I bathed in the Euphrates when dawns were young.

I built my hut near the Congo and it lulled me to    

       sleep.

I looked upon the Nile and raised the pyramids

       above it.

 

From Negro Speaks of Rivers by Langston Hughes, 1921

 

As I shrieked these words from a throat hoarse from crying, I felt as if some sort of chain-mail weight had been lifted off of my heart. In this work there is a connection with the lines from Sam Cooke’s haunting track ‘Change Gonna Come’ recorded the year after the march on Washington and Martin Luther King Jr’s “I have a Dream Speech” was delivered. It is a song many people in the US know the words to and is played still rather frequently.

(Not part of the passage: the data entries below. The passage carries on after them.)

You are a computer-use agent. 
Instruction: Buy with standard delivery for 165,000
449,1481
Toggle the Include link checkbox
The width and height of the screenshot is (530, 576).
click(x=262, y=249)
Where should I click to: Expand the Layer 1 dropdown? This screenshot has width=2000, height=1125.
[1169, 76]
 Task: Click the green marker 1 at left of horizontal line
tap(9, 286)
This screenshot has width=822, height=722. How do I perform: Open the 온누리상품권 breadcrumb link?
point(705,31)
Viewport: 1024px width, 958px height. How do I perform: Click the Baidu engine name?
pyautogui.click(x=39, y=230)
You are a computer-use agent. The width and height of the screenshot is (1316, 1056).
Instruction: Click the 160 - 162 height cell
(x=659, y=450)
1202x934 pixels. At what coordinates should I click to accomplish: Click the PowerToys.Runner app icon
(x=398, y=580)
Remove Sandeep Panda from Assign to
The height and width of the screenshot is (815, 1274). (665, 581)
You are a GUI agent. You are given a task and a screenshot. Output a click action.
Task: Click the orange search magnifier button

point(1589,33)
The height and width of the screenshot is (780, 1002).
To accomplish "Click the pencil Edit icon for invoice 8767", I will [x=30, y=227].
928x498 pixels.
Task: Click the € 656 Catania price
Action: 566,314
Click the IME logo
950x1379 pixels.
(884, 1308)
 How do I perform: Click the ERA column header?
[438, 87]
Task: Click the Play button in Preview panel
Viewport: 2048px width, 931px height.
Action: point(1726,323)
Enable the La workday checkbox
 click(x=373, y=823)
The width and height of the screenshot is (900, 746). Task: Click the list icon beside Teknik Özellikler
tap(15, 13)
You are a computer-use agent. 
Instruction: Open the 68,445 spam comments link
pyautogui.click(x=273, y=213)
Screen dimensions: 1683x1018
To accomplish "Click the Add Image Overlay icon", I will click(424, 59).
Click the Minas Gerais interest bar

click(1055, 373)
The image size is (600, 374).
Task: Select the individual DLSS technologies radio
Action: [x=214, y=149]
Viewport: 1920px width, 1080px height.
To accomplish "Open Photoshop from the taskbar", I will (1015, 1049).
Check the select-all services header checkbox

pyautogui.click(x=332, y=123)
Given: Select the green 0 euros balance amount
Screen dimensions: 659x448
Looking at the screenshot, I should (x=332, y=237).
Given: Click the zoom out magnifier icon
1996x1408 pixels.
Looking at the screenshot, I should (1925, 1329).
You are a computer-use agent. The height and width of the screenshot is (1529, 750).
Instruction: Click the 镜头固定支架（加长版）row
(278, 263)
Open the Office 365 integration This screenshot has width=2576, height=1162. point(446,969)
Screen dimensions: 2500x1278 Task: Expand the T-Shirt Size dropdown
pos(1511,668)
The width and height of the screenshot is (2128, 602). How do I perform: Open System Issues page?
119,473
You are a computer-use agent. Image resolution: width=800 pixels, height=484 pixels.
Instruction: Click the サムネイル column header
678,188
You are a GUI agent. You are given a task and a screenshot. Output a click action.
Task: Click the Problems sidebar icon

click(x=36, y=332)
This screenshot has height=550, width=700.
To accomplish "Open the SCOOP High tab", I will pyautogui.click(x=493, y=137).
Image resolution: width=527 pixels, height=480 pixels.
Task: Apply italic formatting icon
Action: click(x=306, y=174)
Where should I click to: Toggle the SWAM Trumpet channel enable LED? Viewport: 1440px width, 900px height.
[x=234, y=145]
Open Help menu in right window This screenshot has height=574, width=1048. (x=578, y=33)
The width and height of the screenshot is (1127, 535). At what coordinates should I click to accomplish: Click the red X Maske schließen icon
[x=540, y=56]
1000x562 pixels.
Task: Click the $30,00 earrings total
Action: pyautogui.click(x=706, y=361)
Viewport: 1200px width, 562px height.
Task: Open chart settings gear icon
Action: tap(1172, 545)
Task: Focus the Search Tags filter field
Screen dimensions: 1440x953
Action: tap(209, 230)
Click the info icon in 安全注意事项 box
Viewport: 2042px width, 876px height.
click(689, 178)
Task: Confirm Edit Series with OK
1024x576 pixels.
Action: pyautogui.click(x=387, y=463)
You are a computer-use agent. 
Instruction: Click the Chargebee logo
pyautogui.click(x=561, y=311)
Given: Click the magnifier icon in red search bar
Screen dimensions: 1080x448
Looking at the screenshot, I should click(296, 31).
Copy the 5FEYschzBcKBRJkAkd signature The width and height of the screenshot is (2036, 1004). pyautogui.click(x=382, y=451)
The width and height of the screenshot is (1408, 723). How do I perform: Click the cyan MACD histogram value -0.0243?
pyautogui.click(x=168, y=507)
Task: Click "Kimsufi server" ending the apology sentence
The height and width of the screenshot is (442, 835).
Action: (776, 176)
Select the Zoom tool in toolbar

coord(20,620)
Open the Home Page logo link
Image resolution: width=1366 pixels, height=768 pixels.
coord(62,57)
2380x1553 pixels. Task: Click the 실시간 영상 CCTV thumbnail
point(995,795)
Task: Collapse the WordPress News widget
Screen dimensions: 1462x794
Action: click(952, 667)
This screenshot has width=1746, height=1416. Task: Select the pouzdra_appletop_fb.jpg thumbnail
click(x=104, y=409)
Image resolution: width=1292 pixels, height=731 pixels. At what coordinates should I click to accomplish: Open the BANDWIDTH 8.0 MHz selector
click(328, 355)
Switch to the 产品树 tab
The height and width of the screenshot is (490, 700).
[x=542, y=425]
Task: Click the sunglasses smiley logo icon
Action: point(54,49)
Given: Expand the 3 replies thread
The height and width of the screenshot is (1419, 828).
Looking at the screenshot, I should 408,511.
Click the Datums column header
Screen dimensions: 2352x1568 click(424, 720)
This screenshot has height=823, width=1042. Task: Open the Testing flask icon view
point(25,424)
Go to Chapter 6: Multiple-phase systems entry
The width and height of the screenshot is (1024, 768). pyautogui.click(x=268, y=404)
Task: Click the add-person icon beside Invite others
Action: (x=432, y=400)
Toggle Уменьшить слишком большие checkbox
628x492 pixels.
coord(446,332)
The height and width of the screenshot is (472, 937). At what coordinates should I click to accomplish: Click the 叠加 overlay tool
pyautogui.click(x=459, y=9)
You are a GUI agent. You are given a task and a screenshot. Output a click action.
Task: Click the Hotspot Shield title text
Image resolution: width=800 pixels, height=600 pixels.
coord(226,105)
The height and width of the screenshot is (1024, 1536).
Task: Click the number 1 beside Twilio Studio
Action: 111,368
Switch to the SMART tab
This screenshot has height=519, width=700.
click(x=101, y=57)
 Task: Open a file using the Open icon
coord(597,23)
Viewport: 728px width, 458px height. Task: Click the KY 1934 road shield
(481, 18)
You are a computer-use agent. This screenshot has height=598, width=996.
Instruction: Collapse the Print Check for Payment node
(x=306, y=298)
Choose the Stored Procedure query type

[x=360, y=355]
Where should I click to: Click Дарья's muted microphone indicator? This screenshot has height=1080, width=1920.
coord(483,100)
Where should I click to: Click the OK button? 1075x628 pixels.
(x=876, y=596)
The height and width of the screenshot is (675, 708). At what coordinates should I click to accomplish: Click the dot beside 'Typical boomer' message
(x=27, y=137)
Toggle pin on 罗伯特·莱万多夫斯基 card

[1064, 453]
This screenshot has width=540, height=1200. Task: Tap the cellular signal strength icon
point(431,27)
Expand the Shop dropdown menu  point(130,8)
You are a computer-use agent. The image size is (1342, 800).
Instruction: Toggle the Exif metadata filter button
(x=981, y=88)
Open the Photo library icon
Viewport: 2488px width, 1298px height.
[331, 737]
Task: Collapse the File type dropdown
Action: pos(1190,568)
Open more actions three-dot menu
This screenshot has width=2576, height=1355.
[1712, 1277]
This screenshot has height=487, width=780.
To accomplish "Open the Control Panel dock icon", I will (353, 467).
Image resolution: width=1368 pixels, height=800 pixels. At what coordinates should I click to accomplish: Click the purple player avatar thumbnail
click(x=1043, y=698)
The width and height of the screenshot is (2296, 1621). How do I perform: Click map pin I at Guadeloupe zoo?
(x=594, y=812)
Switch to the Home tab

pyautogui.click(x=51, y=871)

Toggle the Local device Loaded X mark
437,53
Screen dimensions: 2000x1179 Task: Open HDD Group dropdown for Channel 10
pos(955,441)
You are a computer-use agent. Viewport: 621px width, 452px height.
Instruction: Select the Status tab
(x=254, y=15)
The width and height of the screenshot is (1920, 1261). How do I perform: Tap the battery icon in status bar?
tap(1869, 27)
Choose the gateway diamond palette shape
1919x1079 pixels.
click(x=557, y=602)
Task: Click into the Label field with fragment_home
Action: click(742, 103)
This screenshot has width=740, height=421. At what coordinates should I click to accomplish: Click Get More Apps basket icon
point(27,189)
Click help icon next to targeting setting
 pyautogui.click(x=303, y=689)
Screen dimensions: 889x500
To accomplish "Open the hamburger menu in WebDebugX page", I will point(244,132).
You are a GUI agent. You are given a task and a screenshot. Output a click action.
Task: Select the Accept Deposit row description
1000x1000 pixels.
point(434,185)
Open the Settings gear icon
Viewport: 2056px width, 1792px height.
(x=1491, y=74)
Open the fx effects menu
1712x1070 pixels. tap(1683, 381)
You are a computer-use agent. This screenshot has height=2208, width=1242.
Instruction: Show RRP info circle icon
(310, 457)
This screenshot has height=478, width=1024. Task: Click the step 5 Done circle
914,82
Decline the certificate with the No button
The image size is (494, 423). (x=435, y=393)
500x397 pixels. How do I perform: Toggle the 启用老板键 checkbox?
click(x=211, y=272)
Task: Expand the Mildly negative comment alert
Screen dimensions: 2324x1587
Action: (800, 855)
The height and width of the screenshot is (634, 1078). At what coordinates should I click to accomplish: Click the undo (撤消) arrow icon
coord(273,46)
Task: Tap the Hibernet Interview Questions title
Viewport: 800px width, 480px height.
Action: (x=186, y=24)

Mainly as an homage to all who have died and those who still hope we will be a healed people after all.

There is a stream I feel connects me to the struggles of the past like a never ending consciousness that bids one on into a dangerous future. Many justice seekers of old would speak with a confidence that communicated an inevitability to their struggle. While I aim to always honor black history with my black present I remain aware of the unrolling of black future. One where we hear the constant echoes of the voices of our ancestors and are moved to create life in freedom unseen by anyone. In these times the lament and the pain can be the most present. But it is the joy and beauty of this never-ending river of time that encourages us on. The struggle is not against its current but through it. I close with one of MLK’s favorite biblical passages about justice:

“I hate, I despise your religious festivals;

your assemblies are a stench to me.

Even though you bring me burnt offerings and grain offerings,

I will not accept them.

Though you bring choice fellowship offerings,

I will have no regard for them.

Away with the noise of your songs!

I will not listen to the music of your harps.

But let justice roll on like a river,

righteousness like a never-failing stream!